For upstream processing, Dr. Konstantinov suggests that perfusion culture can replace batch culture and requires PAT sensors to monitor cell density and automated pumps to be activated to add feed to maintain it at a steady state. He presented data on perfusion culture for biomanufacturing to show that cells need to be maintained at 50–120 million/mL, which operationally means increasing cell density from those traditionally used in batch mode and using a low perfusion rate of 1–2 media volumes per day.
Dr. Konstantinov says: “With continuous perfusion culture you operate at steady state, which reduces product quality heterogeneity as the cells are not under the same stress as they would be when cultured in batch. This means more consistent quality and yield of our monoclonal and nonmonoclonal antibody-based therapies.”
For downstream processing, Konstantinov suggests that continuous processing requires working with multiple smaller columns at a higher binding capacity in lieu of one large industrial-scale column. He presented data to show that using a modified ÄKTA™ system from GE Healthcare operated according to the three-column periodic counter current chromatography (3C PCC) principle linked to a second PCC system involving a membrane adsorber resulted in processing time as fast as 22 hours from media to purified product. According to Dr. Konstantinov this purification normally takes days and the set up is faster because there is not any hold or cleaning steps involved. Using continuous processing instead of batch purification, the use of harvest and clarification tanks is eliminated and the use of buffers and resins are reduced, which in turn reduces costs.
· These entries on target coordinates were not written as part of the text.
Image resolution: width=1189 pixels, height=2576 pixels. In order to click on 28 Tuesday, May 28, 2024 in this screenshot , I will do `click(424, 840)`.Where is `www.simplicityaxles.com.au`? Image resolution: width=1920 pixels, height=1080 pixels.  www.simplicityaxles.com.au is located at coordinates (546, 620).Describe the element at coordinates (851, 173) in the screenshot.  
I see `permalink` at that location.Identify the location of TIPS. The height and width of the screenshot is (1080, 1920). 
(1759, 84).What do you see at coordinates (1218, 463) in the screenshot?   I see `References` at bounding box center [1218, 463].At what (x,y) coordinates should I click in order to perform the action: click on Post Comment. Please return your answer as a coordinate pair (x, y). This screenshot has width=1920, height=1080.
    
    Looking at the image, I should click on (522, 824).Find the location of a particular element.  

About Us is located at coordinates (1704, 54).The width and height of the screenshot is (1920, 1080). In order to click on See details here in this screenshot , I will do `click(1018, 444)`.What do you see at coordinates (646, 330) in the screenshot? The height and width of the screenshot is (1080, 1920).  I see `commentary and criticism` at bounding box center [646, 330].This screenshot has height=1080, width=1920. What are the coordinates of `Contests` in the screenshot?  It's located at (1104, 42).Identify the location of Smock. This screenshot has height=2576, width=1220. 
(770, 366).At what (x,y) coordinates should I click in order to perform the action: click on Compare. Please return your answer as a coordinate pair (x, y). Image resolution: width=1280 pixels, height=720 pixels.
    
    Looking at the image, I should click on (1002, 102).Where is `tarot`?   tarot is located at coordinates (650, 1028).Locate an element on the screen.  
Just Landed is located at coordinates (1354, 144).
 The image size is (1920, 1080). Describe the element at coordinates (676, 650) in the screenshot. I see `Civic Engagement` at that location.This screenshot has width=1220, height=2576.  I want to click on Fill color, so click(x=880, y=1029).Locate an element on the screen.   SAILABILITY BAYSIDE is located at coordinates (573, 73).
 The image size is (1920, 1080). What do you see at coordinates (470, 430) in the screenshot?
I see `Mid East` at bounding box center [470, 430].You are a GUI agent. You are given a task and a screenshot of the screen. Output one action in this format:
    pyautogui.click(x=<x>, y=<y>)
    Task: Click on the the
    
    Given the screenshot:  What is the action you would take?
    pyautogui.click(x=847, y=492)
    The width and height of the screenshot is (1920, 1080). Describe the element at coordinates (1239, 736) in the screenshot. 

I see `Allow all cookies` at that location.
Dr. Konstantinov concludes: “The FDA feedback we have had is that there is no new regulatory constraints to implement this continuous processing concept and currently we are running this at pilot scale in single-use systems. The small volume of the equipment provides the ability to rapidly increase or decrease manufacturing capability as we can number up the upstream and downstream components as and when we need to. However, one issue we have found is, for this process to become truly industrialized, there has to be one software that controls all the systems; currently each part of the process has its own control and this is where a good industrial academic collaboration could help to develop and an overarching control program.”